Alessio Dionisi

ULTIME NOTIZIE NAPOLI SASSUOLO DIONISI – Alessio Dionisi, allenatore del Sassuolo, è intervenuto in occasione della conferenza stampa in vista della partita di domani contro il Napoli. Queste le sue dichiarazioni:

“Rispettiamo tantissimo il Napoli, dobbiamo avere un pizzico di presunzione/ambizione per pensare di andare là, avere le occasioni e ottenere un risultato positivo, sapendo che possiamo essere la 16esima di questo elenco ma vorremo mettere in difficoltà il Napoli, che ora è quasi ingiocabile e sta ottenendo questi risultati con gioco, idee, organizzazione. Noi cercheremo di non snaturarci sapendo che dovremo difenderci bene e cercando di sfruttare le occasioni che ci meriteremo”.

Su Frattesi
“Per quanto riguarda i dribbling è una caratteristica naturale. Il Napoli ha quei giocatori ma li abbiamo anche noi e dobbiamo metterli nelle condizioni di giocarsi l’uno contro uno, poi dovremo essere bravi a difenderci. Per Davide, sta crescendo. Ha fatto un campionato in crescendo l’anno scorso, non ha ricominciato da dove ha finito, vuoi per le parole di mercato, ma alla fine è rimasto con la volontà di rimanere e le prestazioni lo dimostrano. Ovviamente giocare in B è una cosa, in A un’altra, giocare in una squadra che ti permette nelle condizioni che ti permette di esprimerti ma è la squadra che mette nelle condizioni un singolo di esprimersi al meglio”.

Su Raspadori
“Non mi stupisco di quello che sta facendo e di quello che farà che sarà migliore di quello che sta facendo. Non mi sorprende e nemmeno in futuro perché è destinato a ottenere grandi cose. Cosa gli dirò? Lo saluterò, sarò contento di vederlo, anche lui probabilmente sarà un po’ emozionato perché il Sassuolo è stata la sua squadra. Io posso esprimere un’opinione, non devo dare consigli. Lui ha solo bisogno di essere accompagnato, ora chi è a Napoli lo accompagnerà sicuramente”.

Su Ferrari e Berardi
“Ferrari è il capitano, ha scontato la squalifica, ma è importante il suo rientro.

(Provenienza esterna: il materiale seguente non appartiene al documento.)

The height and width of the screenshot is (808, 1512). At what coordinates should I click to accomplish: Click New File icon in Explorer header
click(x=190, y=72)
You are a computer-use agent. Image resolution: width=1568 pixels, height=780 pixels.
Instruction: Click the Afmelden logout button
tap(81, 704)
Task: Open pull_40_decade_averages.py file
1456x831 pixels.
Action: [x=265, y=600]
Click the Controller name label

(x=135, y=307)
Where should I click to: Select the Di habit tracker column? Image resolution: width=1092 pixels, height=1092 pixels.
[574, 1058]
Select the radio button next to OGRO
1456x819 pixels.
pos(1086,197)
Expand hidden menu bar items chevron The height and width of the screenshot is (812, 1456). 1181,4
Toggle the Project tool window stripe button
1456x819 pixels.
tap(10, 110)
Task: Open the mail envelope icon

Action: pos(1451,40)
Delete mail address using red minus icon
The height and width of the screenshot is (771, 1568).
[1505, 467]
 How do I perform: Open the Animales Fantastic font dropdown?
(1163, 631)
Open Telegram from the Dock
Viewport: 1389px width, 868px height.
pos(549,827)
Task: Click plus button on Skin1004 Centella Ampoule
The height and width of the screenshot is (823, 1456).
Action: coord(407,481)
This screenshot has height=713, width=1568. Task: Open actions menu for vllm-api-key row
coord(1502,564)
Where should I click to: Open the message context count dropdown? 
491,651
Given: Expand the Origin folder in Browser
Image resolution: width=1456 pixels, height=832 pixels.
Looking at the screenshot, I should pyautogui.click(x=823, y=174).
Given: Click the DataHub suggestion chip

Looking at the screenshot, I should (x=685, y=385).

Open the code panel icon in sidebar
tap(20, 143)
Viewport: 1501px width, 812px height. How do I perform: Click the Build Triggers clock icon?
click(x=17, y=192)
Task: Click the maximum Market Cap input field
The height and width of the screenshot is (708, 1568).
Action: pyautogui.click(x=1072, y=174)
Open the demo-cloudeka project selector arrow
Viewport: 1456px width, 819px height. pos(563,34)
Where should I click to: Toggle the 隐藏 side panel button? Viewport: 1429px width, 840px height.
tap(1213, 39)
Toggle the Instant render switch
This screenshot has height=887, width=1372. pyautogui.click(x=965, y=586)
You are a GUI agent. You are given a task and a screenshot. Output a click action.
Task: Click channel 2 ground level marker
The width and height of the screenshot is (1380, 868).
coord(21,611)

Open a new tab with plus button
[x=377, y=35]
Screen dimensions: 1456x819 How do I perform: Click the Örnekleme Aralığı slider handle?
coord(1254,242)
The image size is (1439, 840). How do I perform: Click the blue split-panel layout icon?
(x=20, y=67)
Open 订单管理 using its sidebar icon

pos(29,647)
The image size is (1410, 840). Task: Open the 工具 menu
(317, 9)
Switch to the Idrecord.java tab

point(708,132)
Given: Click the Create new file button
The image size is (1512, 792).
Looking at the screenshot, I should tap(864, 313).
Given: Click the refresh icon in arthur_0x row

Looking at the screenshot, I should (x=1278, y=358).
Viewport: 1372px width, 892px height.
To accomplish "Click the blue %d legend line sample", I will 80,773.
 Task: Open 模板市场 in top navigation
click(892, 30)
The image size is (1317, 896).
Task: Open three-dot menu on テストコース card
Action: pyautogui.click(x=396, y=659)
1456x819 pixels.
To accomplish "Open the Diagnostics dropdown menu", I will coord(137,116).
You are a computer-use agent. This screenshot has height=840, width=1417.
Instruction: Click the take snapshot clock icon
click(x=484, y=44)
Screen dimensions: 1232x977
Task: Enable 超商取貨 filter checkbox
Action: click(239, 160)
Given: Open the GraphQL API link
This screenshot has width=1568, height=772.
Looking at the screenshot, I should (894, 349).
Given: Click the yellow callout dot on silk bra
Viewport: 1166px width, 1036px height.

Chi ha giocato ha fatto bene perché poi abbiamo vinto ma rientra il capitano e non nascondo che potrebbe giocare. La sua assenza è pesante ma non solo in campo, è un leader a suo modo, ci sono tanti leader in una squadra, lui essendo il capitano è normale che si senta responsabilizzato da questa fascia. Berardi? Domani non sarà della partita, non so quando recupererà ma il fatto che si stia allenando è positivo”.